Um dos pontos discutidos e colocado no documento final da conferência diz respeito à saúde dos indígenas. “Com relação à saúde foi discutida essa questão de capacitar melhor os profissionais, principalmente os médicos. Porque eles têm que entender que estão trabalhando com índios e que devem respeitar a diversidade cultural de cada povo, inclusive a medicina tradicional”, lembra Chicão.

Segundo ele, os médicos devem estar sempre atentos para não provocar choque de culturas por meio de imposições.

Durante a conferência, representantes de aldeias do Estado do Rio de Janeiro elaboraram uma moção de repúdio contra o descaso do governo do Estado com relação à educação indígena. De acordo com Chicão, existem 23 escolas indígenas naquele Estado que estão abandonadas e sem professores.

Chicão, que também é vice-presidente do Conselho Estadual dos Povos Indígenas de São Paulo, acredita que o Estado de São Paulo é exemplo para outros no que diz respeito às políticas indígenas. “Ao meu ver, o Estado de São Paulo avançou bastante (na educação indígena). Nas aldeias da região e algumas aldeias do litoral já foram construídas escolas dentro do território indígena.”

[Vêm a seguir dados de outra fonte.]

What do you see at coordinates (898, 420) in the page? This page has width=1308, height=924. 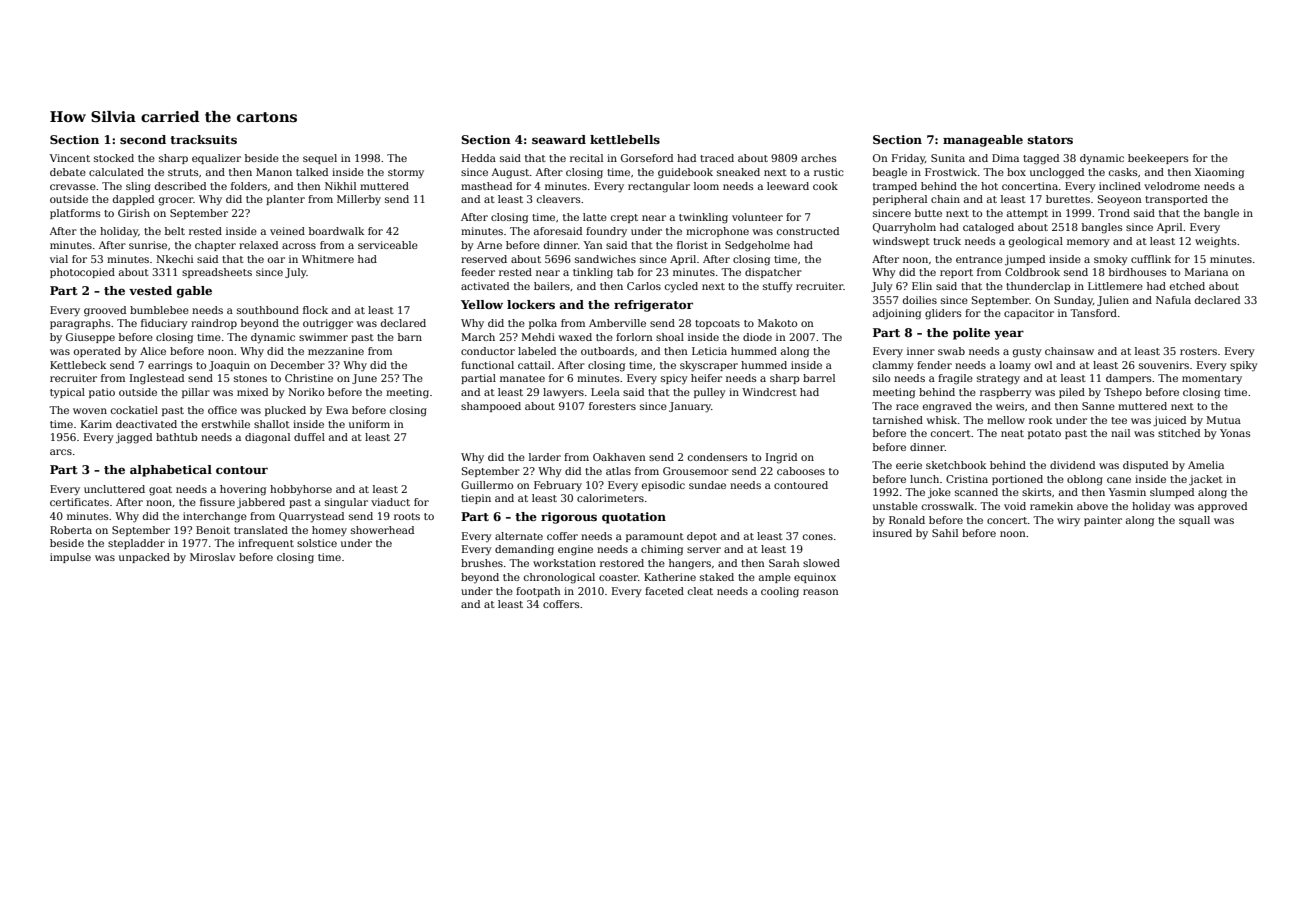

Ele conta que as aldeias legalizadas estão construindo escolas e contam com professores capacitados, que fizeram magistério indígena e estão cursando magistério de nível superior. São 84 professores indígenas para São Paulo.

Ministério indígena

Outro ponto discutido pelos delegados indígenas, na conferência, foi a possibilidade de se criar, através do Governo Federal, o Ministério Indígena. “Eu creio que talvez seja uma alternativa para que o governo possa ter um Ministério forte que cuide somente da questão indígena, da cultura de cada povo, da diversidade cultural de cada etnia”, diz Chicão.

No dia 19 de abril, do próximo ano, um documento final abrangendo as propostas discutidas nas conferências regionais será apresentado ao presidente Luiz Inácio Lula da Silva, em Brasília. Cada Estado enviará mais ou menos 20 ou 30 representantes, dependendo da população indígena de cada um.

Na opinião do índio de Avaí, o Governo Federal demorou em dar atenção às questões indígenas. “Acredito que exista a abertura de oportunidades para discutirmos (as questões). Pena que está vindo um pouco tarde”, lamenta. Ele lembra também que a conferência pode ser um exemplo para outras sociedades. “Vai servir de exemplo para a sociedade os índios se organizando em busca de políticas públicas”.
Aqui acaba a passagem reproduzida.